## Work instruction
Without changing a single word, set down all of the records.

Collected data
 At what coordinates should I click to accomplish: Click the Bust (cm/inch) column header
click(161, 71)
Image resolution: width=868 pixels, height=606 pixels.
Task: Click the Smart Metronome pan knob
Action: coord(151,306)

## Exercise response
 At what coordinates should I click to accomplish: Click the Bust (cm/inch) column header
click(161, 71)
Image resolution: width=868 pixels, height=606 pixels.
Task: Click the Smart Metronome pan knob
Action: coord(151,306)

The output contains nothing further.